Email store
Emails are core to DBMail, and make up the bulk of database storage.
Optimising storage of an email is a non trivial task, but the benefits are worth the additional complexity. This is the first of a two part article and focuses on storage of an email, the second companion piece is on caching for fast and efficient retrieval.
When DBMail receives an email, it's split up into its constituent parts and stored in the database.

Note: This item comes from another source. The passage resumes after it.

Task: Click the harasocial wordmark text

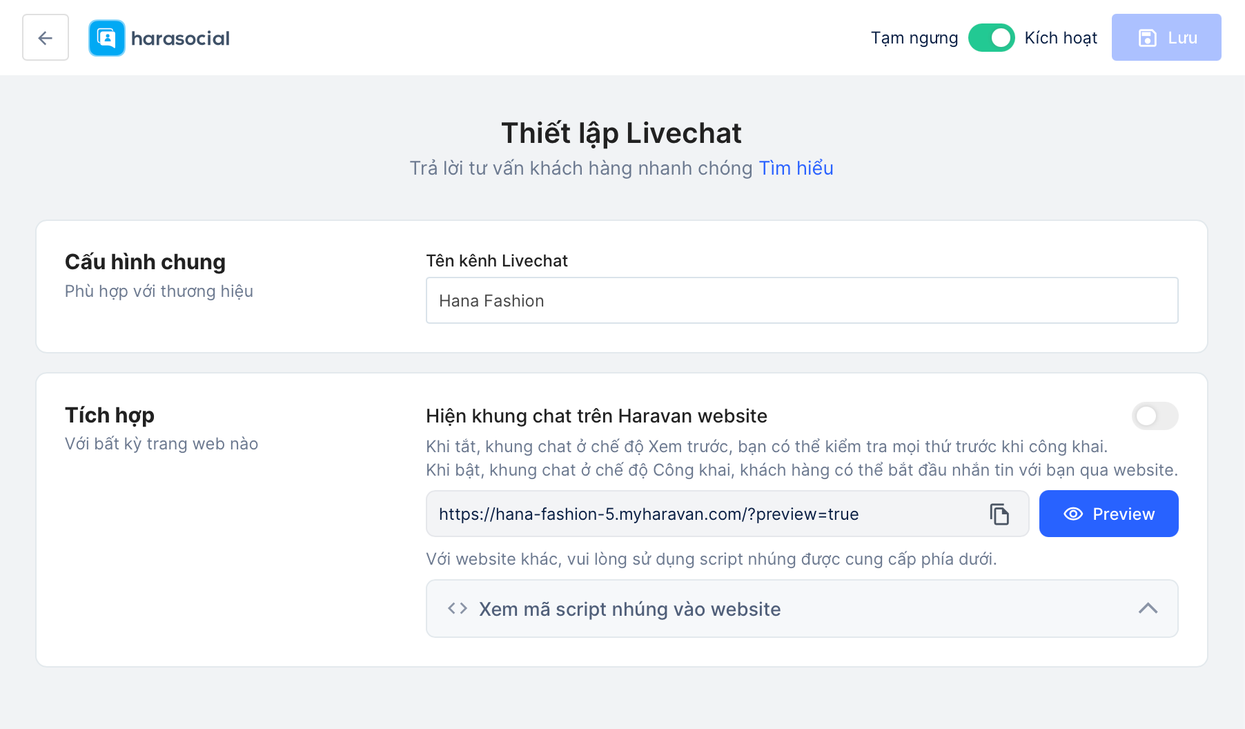Action: tap(180, 39)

DBMail relies heavily on the gmime library to extract those parts for storage.
If SIEVE automation is enabled, then users can store automation scripts to filter and process incoming mail.
The following services receive emails:
An email user agent (MUA) such as Mozilla Thunderbird or K-9 Mail can also store emails using IMAP, for example when a draft email is saved or when an email is sent via SMTP the email is usually copied to a sent folder.
When DBMail is asked for a list of emails, an email, or one of its mimeparts, that information is sent to the MUA via one of the following services:
It's also possible to export an email into mbox format from a command terminal using dbmail-export.
Where is my email? You'll find dbmail_mimeparts contains almost everything, but see dbmail_header and the next section on caching on how best to find what you're looking for.
Database structure
Users have one or more folders and emails are associated with folders. As an email is deconstructed into its constituent parts for storage, the database reflects these aspects in its schema.
All emails are included in the dbmail_messages table. This table links to a user's mailbox (dbmail_mailboxes) and the actual message (dbmail_physmessage). The message is divided into parts (dbmail_mimeparts) and those parts are itemised (dbmail_partlists), linking back to the message (dbmail_physmessage).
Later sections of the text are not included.